Я сидел у деревянного бунгала на берегу Кольсая и думал, сколько удивительных сооружений мог бы здесь построить Сакен Нарынов и самый впечатляющей была бы Анфилада или башня «Восхождение к Тенгри», в которой он запечатлел бы идею восхождения к пустоте, которая и есть Бог. Ибо я думаю, что Бог ныне нужен не для утверждения, а для отрицания, негации. Сейчас очень многие молодые и старые казахи полагают, что прикосновение к Корану, или исполнений пятикратной молитвы автоматически освятит и их поднимет неизмеримо их статус, сделает их недосягаемыми для критики. Действительно, как можно посягать на верующего, который ходит в мечеть и искренне молится. Дело в том, что молитва так или иначе – это просьба, но ведь Бог далеко, а значит и с твоей стороны должно быть встречное движение к Богу и относиться к нему не как к Пахану, который всегда прав, а как к собеседнику, к которому можно прислушаться, но с которым можно и поспорить, если не согласен с ним, в противном случае, ты не верующий, а просто приспособленец, который за примерное поведение хочет иметь и авторитет, и свой куш в бизнесе, и райские кущи в придачу.

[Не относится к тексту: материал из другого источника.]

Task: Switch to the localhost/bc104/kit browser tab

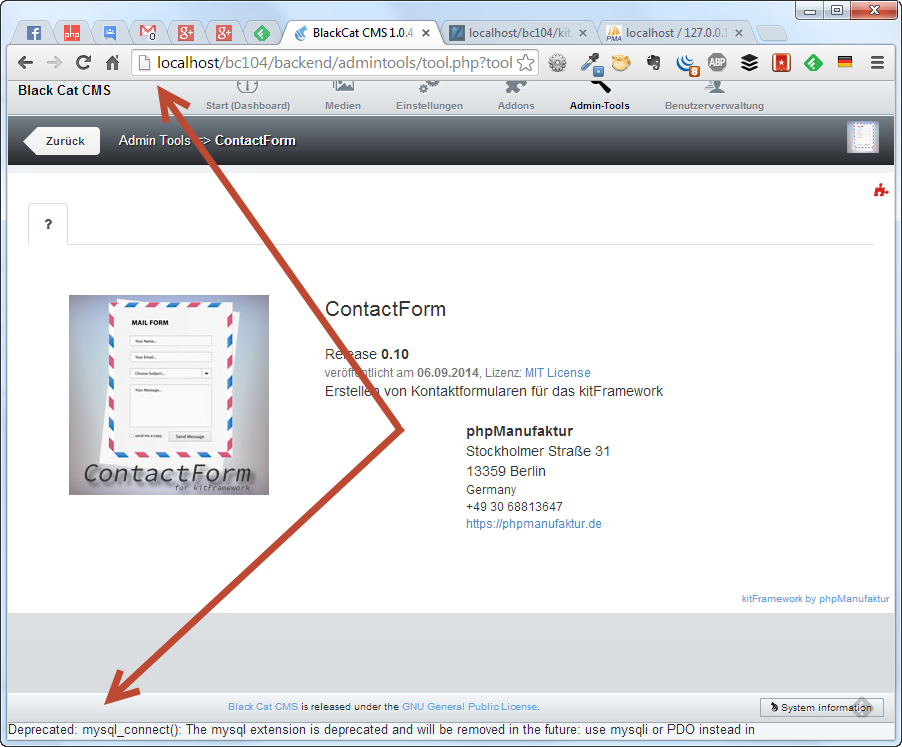Action: click(x=510, y=33)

Но ведь это как раз и говорит о крайней лености мысли, вообще, о нежелании думать, болеть душой, мучиться в бесконечным вопрошаниях. Ныне прав тот Бог, который отказывается быть Богом, разрушает свои основания, предстает всегда другим. Разглядеть такого Бога трудно, пойти за ним – подвиг, а умереть с ним – счастье. Но мало у нас людей, которые верили бы своим глазам больше, чем чужим, своему слову больше, чем священному писанию. Один из таких редких художников Саке Нарынов. Он бы мог воздвигнуть «башню к Тенгри». Ибо я видел его «Байтерек», который не поставили в Астане, а жаль. Это было бы креативное, очень дерзкое сооружение. Автор совмещает идею Вавилонской башни с идеей готического храма. Но у него                                                                    не зиккурат с аккуратными плоскими ступенями, а спираль, ввинчивающаяся в небо, взыскующая Бога и справедливости. Внешне она напоминает копье, ощетиненное со всех сторон щитами в виду спиралевидной лестницы, неудержимо рвущейся ввысь. Вверху все это венчает нечто вроде навершия батырского шлема. И вот это совмещение Европы и Азии, старины и модерна делает «Байтерек» абсолютно аутентичным произведением современного искусства Казахстана.

Эпилог

Через три дня с этими записями в портфеле и фотографии кегенского балбала в нагрудном кармане, заново возрожденный к жизни чудесным горным воздухом и медитациями в кольсайском одиночестве я поеду домой. Там я покажу находку знакомым археологам. Они будут упорно утверждать, что в руках у каменной женщины сосуд, а не книга. Поскольку книга (датировка балбала колебалась от VI до IX в. н.э.) никак не могла входить в часть ритуала. Но для меня она навсегда останется супругой небесного бога Тенгри, лукавой богиней, которая пришла к своим меняющимся в духовном плане соплеменникам в образе женщины с книгой.

И хотя религиозное сознание не привлекает меня ни в каком качестве я думаю, что культ Тенгри нам надо возрождать – как идеологию или национальную идею. Надо оценить труд каменных женщин, несущих нам эту идею веками.